Grit fuhr erschrocken zusammen, als die Türglocke ihr melodisches Bim-Bam ertönen ließ.
»Ich möchte nur rasch die Zeitung kassieren«, meldete sich eine helle Bubenstimme aus der Gegensprechanlage.
»Moment, bitte.« Grit lief zur Garderobe. Hing da nicht ihre Tasche? Ach nein, die Tasche musste in Davids Wagen liegen. Er hatte sie doch vom Hotel abgeholt und sie dann gebeten, hier auf ihn zu warten.
»Ich war schon mehrmals hier. Und deshalb wäre ich froh, wenn Sie mir das Geld heute geben könnten«, meldete sich der Zeitungsjunge wieder.
»Ich werde nachsehen.« Grit eilte in Davids Arbeitszimmer und öffnete eine Schublade seines Schreibtisches. Doch außer einer Menge unbezahlter Rechnungen fand sie nichts darin. Flüchtig überflog sie die Mahnschreiben eines großen Modehauses. Eine Autofirma mahnte die Bezahlung eines Lieferwagens an. Wo war dieser Lieferwagen? Und wozu brauchte David ihn?

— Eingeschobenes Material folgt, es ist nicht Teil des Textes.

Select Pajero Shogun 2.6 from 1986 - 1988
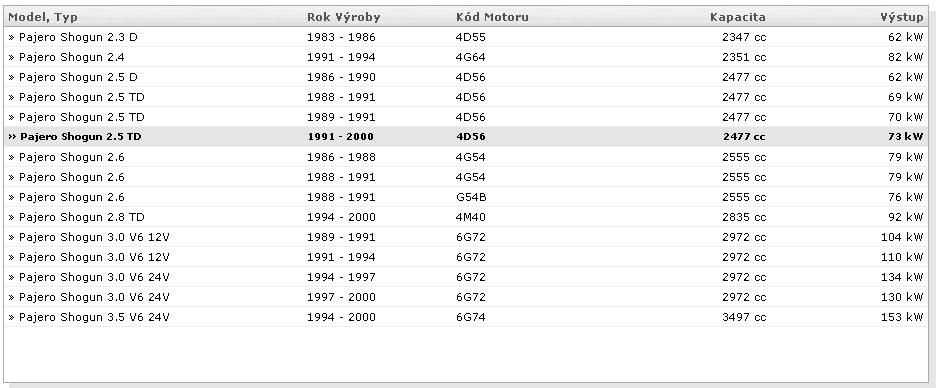Screen dimensions: 936x388 466,157
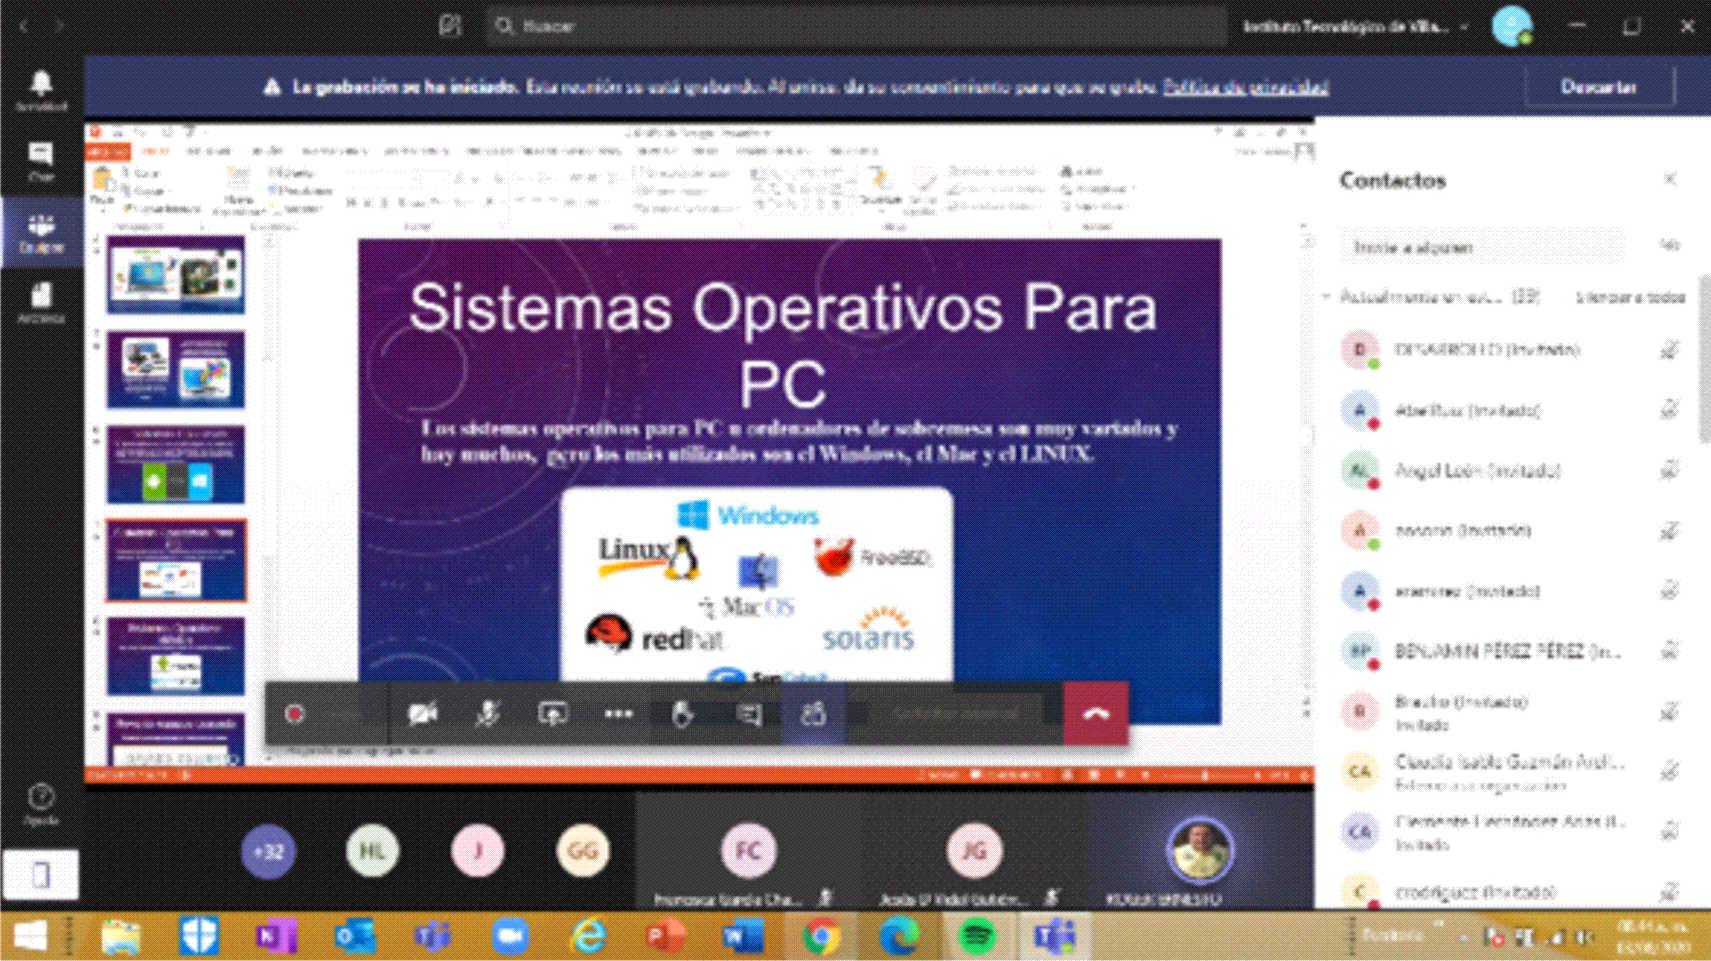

Grit griff sich an den Kopf. Draußen wartete der Zeitungsjunge. Sie musste sich beeilen. David musste doch Geld im Haus haben. Sie selbst hatte schon mehrmals beobachtet, dass er Münzen und Scheine aus einer großen Schatulle genommen hatte, die im unteren Fach des Schreibtisches stand.
Das Schreibtischfach war verschlossen. Hatte David nicht kürzlich dort aus der hohen Vase einen Schlüssel genommen? Grit eilte hin und griff hinein. Tatsächlich hielt sie zwei Schlüssel in der Hand. Wie sich gleich darauf herausstellte, war der eine für den Schreibtisch, der andere für die Kassette.
Grit dachte sich nichts dabei, als sie den Deckel der Kassette aufschnappen ließ. Sie wollte David weder nachspionieren, noch ihm etwas nehmen. Schließlich war sie es gewesen, die David eine große Summe vertrauensvoll zur Verfügung stellte. Ihr elterliches Erbe, das ihr der Bruder ausbezahlt hatte, war es gewesen. David hatte das Geld angeblich in sein »Geschäft« gesteckt. Nie hatte er ihr eine Abrechnung gezeigt. Existierte dieses »Geschäft« überhaupt? Grit zweifelte jetzt daran. Sobald die Sache mit Anja geklärt sein würde, wollte sie Rechenschaft von David verlangen. Sie würde sich nicht länger mit Lügen abspeisen lassen.